It is perhaps a father's way of bringing some closure to an event that will remain a horrific blood-soaked image for many of us two years after it took place. He has cycled across the country and will stay at the iconic Taj Mahal Palace hotel today where his valiant son Sandeep Unnikrishnan lost his life to the bullets of terrorists. For the many who lost family members and friends that fateful day, it is as if time has stood still. Of course, today, there will be candlelight vigils, memorial meetings, perhaps even thunderous political pronouncements, but the bereaved have to go on living in the knowledge that after two years, there has been very little justice for those who defended the security of the country and those who happened to be innocent bystanders.
We still do not know who was responsible for the substandard bulletproof vests that could have protected the courageous police officers who took on the heavily armed terrorists. We do not know why the communication signals got mixed up leading the officers to their death. We do not know how the assassins were able to slip past coastal security and reach high-profile targets to wreak such horror. It is no secret that the origins of this devastating attack were in Pakistan. Yet, two years on, Pakistan has been playing a gross double game, unwilling to accept its role or give India the proof it needs to bring the guilty to justice. The sole surviving killer has since his incarceration been making a mockery of the justice system with his antics. From saying that he came to India to act in Bollywood movies to issuing Biblical pronouncements on reaping what he had sown, his in-your-face presence is a knife in the unhealed wounds of the bereaved and testimony to how slowly and ineffectually the system moves even in the face of an incident of this magnitude.

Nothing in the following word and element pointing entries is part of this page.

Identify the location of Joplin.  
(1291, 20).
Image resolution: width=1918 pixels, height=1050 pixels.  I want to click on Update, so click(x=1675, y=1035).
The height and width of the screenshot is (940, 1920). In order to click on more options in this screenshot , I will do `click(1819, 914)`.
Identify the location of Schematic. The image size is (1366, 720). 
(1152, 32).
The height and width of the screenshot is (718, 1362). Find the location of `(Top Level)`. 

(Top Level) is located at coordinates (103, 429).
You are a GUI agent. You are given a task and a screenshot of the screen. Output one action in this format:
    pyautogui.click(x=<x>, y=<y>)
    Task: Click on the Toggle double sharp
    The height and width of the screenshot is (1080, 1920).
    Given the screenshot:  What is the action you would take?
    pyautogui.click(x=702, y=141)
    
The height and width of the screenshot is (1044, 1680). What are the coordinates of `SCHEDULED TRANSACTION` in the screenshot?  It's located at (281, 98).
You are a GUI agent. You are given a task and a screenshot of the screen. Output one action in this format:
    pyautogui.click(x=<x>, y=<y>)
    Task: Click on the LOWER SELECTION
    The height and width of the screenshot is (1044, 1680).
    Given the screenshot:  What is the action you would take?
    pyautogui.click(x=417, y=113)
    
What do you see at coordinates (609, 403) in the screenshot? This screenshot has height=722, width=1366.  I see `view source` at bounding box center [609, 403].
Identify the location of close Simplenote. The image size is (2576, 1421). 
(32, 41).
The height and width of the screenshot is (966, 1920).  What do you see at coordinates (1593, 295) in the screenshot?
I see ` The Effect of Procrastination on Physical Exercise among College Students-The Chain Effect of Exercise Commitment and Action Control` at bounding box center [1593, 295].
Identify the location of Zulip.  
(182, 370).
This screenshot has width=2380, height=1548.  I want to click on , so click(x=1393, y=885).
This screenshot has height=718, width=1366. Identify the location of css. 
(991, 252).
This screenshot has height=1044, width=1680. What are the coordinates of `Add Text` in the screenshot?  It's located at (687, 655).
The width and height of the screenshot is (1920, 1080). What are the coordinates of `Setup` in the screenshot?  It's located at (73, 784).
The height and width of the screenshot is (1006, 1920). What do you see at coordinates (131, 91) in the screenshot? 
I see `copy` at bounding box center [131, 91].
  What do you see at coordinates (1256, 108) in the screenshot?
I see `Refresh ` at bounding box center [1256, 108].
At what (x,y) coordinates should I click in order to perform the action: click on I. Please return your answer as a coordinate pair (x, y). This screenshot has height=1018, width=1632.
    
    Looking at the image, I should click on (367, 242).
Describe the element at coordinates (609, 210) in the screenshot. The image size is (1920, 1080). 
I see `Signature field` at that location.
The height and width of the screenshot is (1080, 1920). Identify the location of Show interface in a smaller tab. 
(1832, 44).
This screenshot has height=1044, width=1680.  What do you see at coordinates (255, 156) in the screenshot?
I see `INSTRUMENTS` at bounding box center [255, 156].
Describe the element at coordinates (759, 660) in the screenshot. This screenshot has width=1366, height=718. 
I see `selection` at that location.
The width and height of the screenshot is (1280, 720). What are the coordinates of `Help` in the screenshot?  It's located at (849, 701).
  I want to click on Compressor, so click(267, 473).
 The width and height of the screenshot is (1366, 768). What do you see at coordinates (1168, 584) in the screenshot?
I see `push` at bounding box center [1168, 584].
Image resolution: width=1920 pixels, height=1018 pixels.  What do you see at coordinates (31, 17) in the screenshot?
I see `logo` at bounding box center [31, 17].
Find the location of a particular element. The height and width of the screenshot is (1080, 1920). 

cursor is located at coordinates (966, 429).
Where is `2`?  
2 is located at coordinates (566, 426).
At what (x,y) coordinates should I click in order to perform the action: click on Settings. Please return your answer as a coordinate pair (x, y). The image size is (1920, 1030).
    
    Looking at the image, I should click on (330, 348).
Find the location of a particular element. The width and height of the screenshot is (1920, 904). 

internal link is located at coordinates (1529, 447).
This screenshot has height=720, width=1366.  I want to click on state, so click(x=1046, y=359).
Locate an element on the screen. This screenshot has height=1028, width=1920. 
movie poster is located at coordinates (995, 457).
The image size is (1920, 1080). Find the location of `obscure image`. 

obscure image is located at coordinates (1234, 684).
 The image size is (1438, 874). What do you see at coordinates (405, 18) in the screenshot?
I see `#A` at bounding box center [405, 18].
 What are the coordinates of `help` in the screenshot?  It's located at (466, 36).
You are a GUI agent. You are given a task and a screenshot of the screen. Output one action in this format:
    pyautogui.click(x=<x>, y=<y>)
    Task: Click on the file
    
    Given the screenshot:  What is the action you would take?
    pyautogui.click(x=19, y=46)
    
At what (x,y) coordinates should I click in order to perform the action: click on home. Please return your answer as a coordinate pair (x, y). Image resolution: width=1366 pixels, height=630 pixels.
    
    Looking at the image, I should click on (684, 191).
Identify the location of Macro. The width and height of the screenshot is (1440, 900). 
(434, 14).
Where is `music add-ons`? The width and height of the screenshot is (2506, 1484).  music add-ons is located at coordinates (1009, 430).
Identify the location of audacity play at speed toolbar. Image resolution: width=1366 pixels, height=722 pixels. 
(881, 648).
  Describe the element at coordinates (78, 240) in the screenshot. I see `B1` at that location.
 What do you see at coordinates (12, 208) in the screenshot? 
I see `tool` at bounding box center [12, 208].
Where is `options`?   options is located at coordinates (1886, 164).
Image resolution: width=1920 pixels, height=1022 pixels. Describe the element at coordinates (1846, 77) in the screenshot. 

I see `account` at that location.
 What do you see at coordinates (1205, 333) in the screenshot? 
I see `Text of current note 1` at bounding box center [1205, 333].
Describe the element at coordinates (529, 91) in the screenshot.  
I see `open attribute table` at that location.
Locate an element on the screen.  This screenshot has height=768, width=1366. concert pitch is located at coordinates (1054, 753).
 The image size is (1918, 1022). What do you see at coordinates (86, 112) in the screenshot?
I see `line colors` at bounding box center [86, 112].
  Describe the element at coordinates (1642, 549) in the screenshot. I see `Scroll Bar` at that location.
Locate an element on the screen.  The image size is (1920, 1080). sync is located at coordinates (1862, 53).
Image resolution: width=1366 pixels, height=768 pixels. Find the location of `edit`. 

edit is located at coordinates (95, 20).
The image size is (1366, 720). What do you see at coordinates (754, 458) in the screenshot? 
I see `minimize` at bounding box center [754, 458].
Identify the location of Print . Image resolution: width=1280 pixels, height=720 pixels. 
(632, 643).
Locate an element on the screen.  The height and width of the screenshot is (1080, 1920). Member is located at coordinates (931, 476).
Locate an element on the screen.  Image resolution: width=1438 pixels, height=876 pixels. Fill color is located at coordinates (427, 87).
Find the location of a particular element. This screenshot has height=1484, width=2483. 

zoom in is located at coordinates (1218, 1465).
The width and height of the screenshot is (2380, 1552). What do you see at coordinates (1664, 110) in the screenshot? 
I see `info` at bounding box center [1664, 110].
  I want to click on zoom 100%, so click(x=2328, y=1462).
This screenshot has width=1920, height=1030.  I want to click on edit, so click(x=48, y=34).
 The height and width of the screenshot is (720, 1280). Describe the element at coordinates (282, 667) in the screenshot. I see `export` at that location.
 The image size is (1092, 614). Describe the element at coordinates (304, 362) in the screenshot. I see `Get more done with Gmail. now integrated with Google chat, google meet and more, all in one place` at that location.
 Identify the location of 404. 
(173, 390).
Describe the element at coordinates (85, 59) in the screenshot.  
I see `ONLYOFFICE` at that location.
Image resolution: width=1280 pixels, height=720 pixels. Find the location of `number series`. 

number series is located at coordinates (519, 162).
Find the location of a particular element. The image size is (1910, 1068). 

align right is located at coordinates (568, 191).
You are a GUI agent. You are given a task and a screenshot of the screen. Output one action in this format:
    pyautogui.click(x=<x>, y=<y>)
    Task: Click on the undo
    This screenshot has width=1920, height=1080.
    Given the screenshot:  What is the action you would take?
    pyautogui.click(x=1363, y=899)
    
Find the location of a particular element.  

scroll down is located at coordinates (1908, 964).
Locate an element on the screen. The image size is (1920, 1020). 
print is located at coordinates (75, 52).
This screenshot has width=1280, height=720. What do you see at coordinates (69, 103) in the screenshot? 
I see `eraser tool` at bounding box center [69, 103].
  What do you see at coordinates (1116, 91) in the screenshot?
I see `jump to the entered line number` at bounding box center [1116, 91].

It has now taken a lawsuit filed by two American victims to get a US court to issue summons to senior Inter-services Intelligence officers and Lashkar-e-Tayyeba masterminds who have been swaning around ever since 26/11 took place, wearing the fact that they could wreak such havoc as a badge of honour. The fugitive David Coleman Headley has spilled most of the beans on the role of Pakistani officials in the carnage, yet we have progressed little for it. Whatever happened to all the talk about never forgetting, about never allowing this to happen again? It is no one's contention that draconian or intrusive measures be employed to ensure security. But surely, this spectacular inaction will not only prolong the agony, but send out the signal that India is fair game to its adversaries.